Vemos na nossa imagem de hoje a agência central do BEG ( Banco do Estado da Guanabara ) no novíssimo prédio  projetado pelo arquiteto Henrique Mindlin.
O BEG era um dos melhores indicadores do que era o Estado da Guanabara e sua política de crescimento administrativo em relação as pretéritas administrações dessa cidade.
Sucessor do pequenino Banco da Cidade do Rio de Janeiro, conhecido por ser um belo cabide de empregos e que possuía só sete agências, também sequer figurando entre os maiores bancos do país, o BEG foi resultado de uma política agressiva, de uma cidade estado que queria ser independente financeiramente.
O seu criador o Governador Carlos Lacerda, fez uma verdadeira revolução do pequeno banco, não medindo esforços políticos para o seu crescimento. Primeiro conseguindo com a SUMOC licenças para a abertura de mais 30 agências,  depois, o término do pagamento em cash nas repartições públicas, obrigando todo o dinheiro da folha a passar pelo banco, a criação do cheque verde, o primeiro cheque especial do país; uma revolução, a obrigatoriedade dos fornecedores e licitantes do EG terem conta no banco e além disso a  abertura do capital, com a venda de ações com incentivos ao funcionalismo público para adquirirem os títulos como o 14 salário e dividendos.
 Além disso, o lobie da GB provocou a aprovação de um projeto de lei que por vários anos tramitava no Congresso; que permitia que os depósitos judiciais fossem depositados não só no Banco do Brasil ou na Caixa Econômica, mas também nos bancos estaduais.
Com todas essas medidas o novo BEG teve um crescimento monstruoso em pleno anos 60.  Do capital de CR$100,00 milhões do Banco da Cidade o BEG conseguiu o aporte de CR$7.8 bilhões, um acréscimo de 7.000%. O número de acionistas individuais teve um implemento de 65% e por fim os depósitos aumentaram 34 vezes, isso tudo de 1960 até 1965.
Além dos números meramente financeiros o BEG passou a ser um dos maiores compradores de obras de arte do Brasil, certamente prevendo a enorme valorização que esse mercado teria no Brasil a partir dos anos 70, construindo um magnífico acervo de esculturas, telas, murais etc…
Isso se refletia na nova sede, num moderníssimo prédio, decorado com o que de melhor existia em móveis modernos no país, como mobiliário da OCA, Tenreiro, Bom Desenho etc… Nossa imagem mostra um pouco do refinamento do prédio, na parte mais visível do prédio, a disputada agência central.
Bancadas de jacarandá, painéis de couro, o mural modernista, possivelmente de Tenreiro, a transparência do banco para a rua.
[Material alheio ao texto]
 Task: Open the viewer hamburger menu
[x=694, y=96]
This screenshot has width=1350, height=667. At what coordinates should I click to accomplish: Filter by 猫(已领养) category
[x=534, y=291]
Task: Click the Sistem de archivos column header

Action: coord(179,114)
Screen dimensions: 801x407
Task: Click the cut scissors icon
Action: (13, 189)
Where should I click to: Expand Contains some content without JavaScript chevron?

Fora isso o BEG era dotado de um moderníssimo sistema de processamento de dados, o mais moderno do país, um sistema de comunicação privativa, algo só comparável no exterior, e a sede fosse,  no início dos anos 70, talvez o prédio mais sofisticado em equipamentos da cidade.
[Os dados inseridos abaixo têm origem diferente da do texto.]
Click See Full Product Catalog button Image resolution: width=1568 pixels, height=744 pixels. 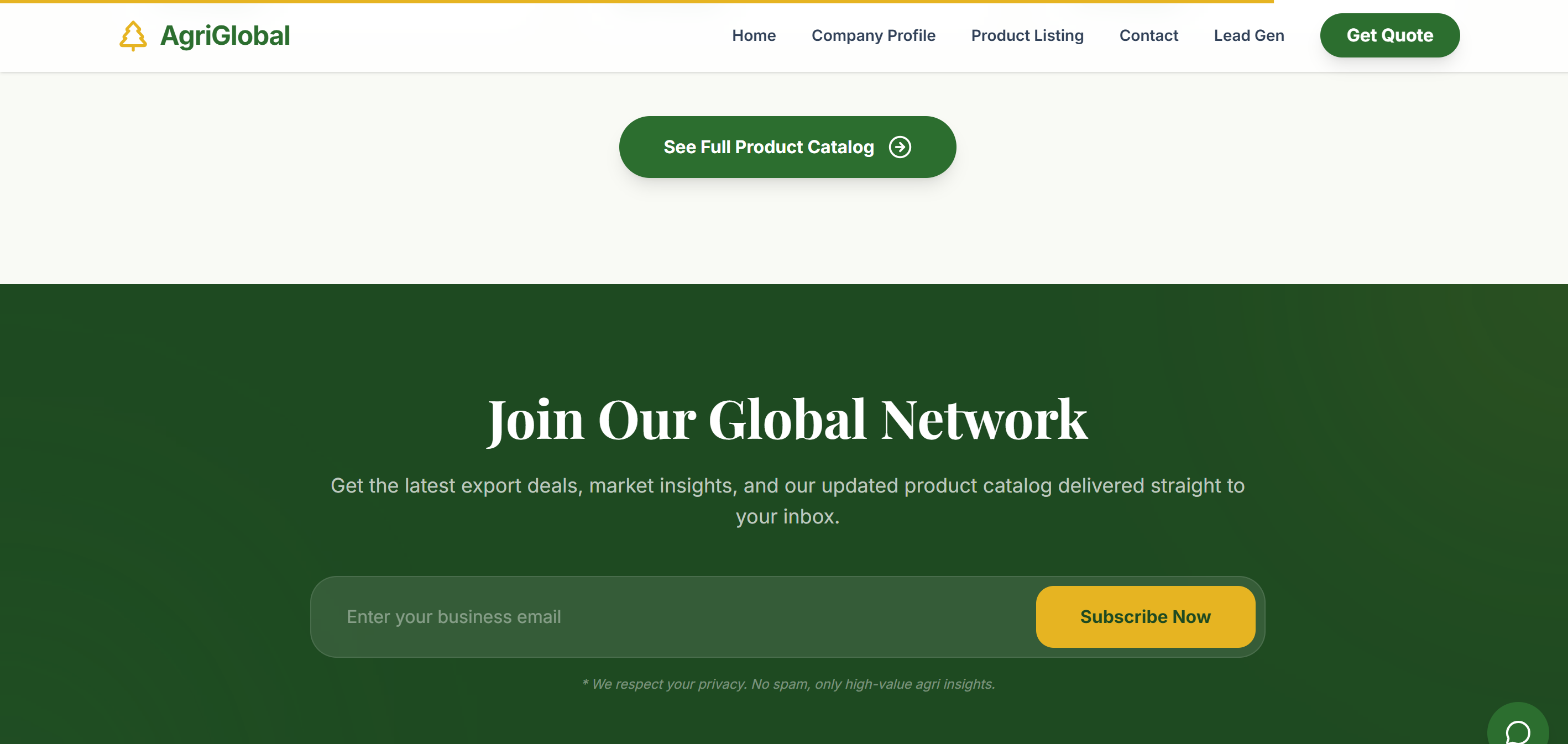tap(787, 146)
Mas a fusão deu o primeiro golpe na jóia da coroa criada por Lacerda e acalantada por Negrão, que era gerênciar e financiar um estado falido e em total caos administrativo, onde não havia a mínima vontade política para reverter a situação oligárquica que já vinha de séculos. O BEG, turbado pela  fusão, vira BANERJ e começa a sua decadência, agravada em muito com a posse em 1982 da mesma pessoa que colocou nossa cidade numa espiral de destruição.
A má gerência, o desvio, as operações econômicas equivocadas, o financiamento do socialismo moreno a título perdido levaram o banco a exaustão, de onde não mais se recuperou.  O BANERJ era achincalhado pelo público, as agências lotadas e ineficientes e o seu sistema de processamento parado nos anos 70 eram a imagem do que tinha se transformado a Guanabara, num zumbi de tempos melhores. O banco foi vendido a um banco paulista nos anos 90, numa operação que até hoje levanta suspeitas. E todo o patrimônio artístico e imobiliário foi sendo vandalizado nos governos dos “inhos”.
O prédio do BEG, que hoje concentra várias secretarias é uma triste pintura do que se transformou nossa cidade, decadente, envolto por desordem, com centenas de barnabés com indicação política enrolando nas suas portas, enfim uma tristeza.